## PROVIDED INFORMATION
· · · · · · ·

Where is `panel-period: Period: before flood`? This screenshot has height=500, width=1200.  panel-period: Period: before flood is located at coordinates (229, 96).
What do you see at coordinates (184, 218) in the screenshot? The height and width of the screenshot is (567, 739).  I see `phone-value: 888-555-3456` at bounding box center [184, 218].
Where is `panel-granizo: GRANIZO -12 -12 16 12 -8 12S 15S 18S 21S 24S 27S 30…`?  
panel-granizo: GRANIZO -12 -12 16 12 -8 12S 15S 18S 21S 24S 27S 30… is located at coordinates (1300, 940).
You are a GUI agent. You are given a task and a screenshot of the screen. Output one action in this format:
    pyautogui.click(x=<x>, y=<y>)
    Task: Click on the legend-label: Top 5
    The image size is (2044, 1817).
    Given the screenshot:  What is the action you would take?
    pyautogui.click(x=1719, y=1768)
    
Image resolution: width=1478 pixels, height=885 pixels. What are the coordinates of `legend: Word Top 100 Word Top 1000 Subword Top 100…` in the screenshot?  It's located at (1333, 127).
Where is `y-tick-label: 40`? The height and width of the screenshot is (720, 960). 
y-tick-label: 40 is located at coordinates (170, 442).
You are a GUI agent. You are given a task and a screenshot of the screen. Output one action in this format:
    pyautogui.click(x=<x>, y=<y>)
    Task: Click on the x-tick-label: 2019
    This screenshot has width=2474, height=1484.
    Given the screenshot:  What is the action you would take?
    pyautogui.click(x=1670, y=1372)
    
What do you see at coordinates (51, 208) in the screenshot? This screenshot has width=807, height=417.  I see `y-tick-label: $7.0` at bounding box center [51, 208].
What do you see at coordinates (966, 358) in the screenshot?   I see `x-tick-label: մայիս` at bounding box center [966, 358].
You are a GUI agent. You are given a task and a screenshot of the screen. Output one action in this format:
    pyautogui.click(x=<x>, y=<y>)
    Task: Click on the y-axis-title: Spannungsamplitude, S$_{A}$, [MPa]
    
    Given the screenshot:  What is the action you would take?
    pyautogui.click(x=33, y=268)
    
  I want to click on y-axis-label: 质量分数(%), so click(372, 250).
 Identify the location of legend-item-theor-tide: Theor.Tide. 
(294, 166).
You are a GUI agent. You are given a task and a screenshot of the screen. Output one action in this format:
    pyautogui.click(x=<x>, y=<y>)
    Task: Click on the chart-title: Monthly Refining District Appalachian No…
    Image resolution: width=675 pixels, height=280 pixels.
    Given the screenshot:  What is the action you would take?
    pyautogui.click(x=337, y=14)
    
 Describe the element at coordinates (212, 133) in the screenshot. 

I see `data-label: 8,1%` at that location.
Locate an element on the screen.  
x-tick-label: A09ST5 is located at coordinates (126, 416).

· · · · · · ·

## EXERCISE AIM
Rewrite every line of the records above, replacing "GUI agent" with "screen assistant" each time it appears and leaving everything else unchanged.

## TASK OUTPUT
Where is `panel-period: Period: before flood`? This screenshot has height=500, width=1200.  panel-period: Period: before flood is located at coordinates (229, 96).
What do you see at coordinates (184, 218) in the screenshot? The height and width of the screenshot is (567, 739).  I see `phone-value: 888-555-3456` at bounding box center [184, 218].
Where is `panel-granizo: GRANIZO -12 -12 16 12 -8 12S 15S 18S 21S 24S 27S 30…`?  
panel-granizo: GRANIZO -12 -12 16 12 -8 12S 15S 18S 21S 24S 27S 30… is located at coordinates (1300, 940).
You are a screen assistant. You are given a task and a screenshot of the screen. Output one action in this format:
    pyautogui.click(x=<x>, y=<y>)
    Task: Click on the legend-label: Top 5
    The image size is (2044, 1817).
    Given the screenshot:  What is the action you would take?
    pyautogui.click(x=1719, y=1768)
    
Image resolution: width=1478 pixels, height=885 pixels. What are the coordinates of `legend: Word Top 100 Word Top 1000 Subword Top 100…` in the screenshot?  It's located at (1333, 127).
Where is `y-tick-label: 40`? The height and width of the screenshot is (720, 960). 
y-tick-label: 40 is located at coordinates (170, 442).
You are a screen assistant. You are given a task and a screenshot of the screen. Output one action in this format:
    pyautogui.click(x=<x>, y=<y>)
    Task: Click on the x-tick-label: 2019
    This screenshot has width=2474, height=1484.
    Given the screenshot:  What is the action you would take?
    pyautogui.click(x=1670, y=1372)
    
What do you see at coordinates (51, 208) in the screenshot? This screenshot has width=807, height=417.  I see `y-tick-label: $7.0` at bounding box center [51, 208].
What do you see at coordinates (966, 358) in the screenshot?   I see `x-tick-label: մայիս` at bounding box center [966, 358].
You are a screen assistant. You are given a task and a screenshot of the screen. Output one action in this format:
    pyautogui.click(x=<x>, y=<y>)
    Task: Click on the y-axis-title: Spannungsamplitude, S$_{A}$, [MPa]
    
    Given the screenshot:  What is the action you would take?
    pyautogui.click(x=33, y=268)
    
  I want to click on y-axis-label: 质量分数(%), so click(372, 250).
 Identify the location of legend-item-theor-tide: Theor.Tide. 
(294, 166).
You are a screen assistant. You are given a task and a screenshot of the screen. Output one action in this format:
    pyautogui.click(x=<x>, y=<y>)
    Task: Click on the chart-title: Monthly Refining District Appalachian No…
    Image resolution: width=675 pixels, height=280 pixels.
    Given the screenshot:  What is the action you would take?
    pyautogui.click(x=337, y=14)
    
 Describe the element at coordinates (212, 133) in the screenshot. 

I see `data-label: 8,1%` at that location.
Locate an element on the screen.  
x-tick-label: A09ST5 is located at coordinates (126, 416).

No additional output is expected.